Africa needs tools for fighting terror: Burkina president

7th April 2016, Comments 0 comments

Burkina Faso President Roch Marc Christian Kabore told AFP Thursday that international cooperation and aid were crucial to fighting terror, but African countries need the tools to combat the scourge on their own.

Speaking in Paris where he had talks with President Francois Hollande earlier this week, Kabore said west African security forces need training and equipment and "it is important for allied countries like France and the United States to be able to help us."

But, he added: "We hope our special forces will be able to ensure this security on their own, without needing France to do it for us."

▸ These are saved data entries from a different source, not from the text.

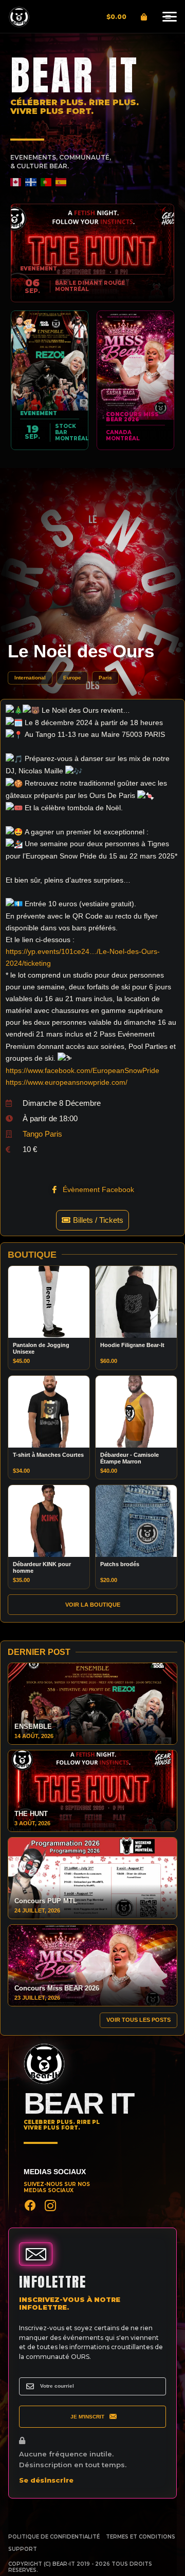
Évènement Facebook (97, 1189)
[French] (31, 182)
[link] (82, 1070)
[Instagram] (50, 2205)
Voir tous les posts (138, 2020)
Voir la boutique (92, 1605)
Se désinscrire (46, 2480)
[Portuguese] (46, 182)
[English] (16, 182)
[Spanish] (61, 182)
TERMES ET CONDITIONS (140, 2537)
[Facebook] (30, 2205)
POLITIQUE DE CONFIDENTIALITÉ (54, 2537)
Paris (105, 677)
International (30, 677)
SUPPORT (22, 2549)
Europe (72, 677)
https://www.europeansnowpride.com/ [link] (66, 1082)
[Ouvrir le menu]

West Africa has been hit especially hard in recent months, with jihadist attacks in Burkina Faso, Ivory Coast and Mali claiming 69 lives since November.

"We have six borders with neighbouring countries, around 3,000 kilometres (1,800 miles) long. Obviously, these borders are porous," said Kabore, who was elected last November.

"That's why we have to be organised on both the regional and international levels through intelligence-sharing to be able to fight terrorism."

Burkina Faso belongs to the Sahel Group of Five along with Mali, Mauritania, Niger and Chad, countries where several jihadist groups are active, notably Al-Qaeda in the Islamic Maghreb (AQIM).

France's Operation Barkhane has at least 3,500 soldiers deployed across five countries in the region to combat the raging jihadist insurgency.

But the presence of special forces from the former colonial master in the Burkina capital Ouagadougou has raised fears that they could put the country at greater risk of attack.

Soon after the March 13 jidahist attacks at a seaside resort in Ivory Coast left 19 people dead, the security ministers of Ivory Coast, Mali, Senegal and Burkina Faso met in the Ivorian business capital Abidjan.

"This first meeting created the basis for much more sustained cooperation between our security services and our intelligence services," Kabore said. "It's an important step."

Thirty people were killed, including many foreigners, on January 15 in an attack on a top Burkina Faso hotel and a nearby restaurant in Ouagadougou.

Mali's capital Bamako saw an attack on November 20 in which gunmen took guests and staff hostage at the luxury Radisson Blu hotel in a siege that left at least 20 dead.

AQIM said after the March 13 attack in Ivory Coast that it was one of a series of operations "targeting dens of espionage and conspiracies".

It warned France and its allies that nations involved in Operation Barkhane and the 2013 French-led Operation Serval in Mali would "receive a response", with their "criminal leaders" and interests targeted, according to the SITE group that monitors extremist groups.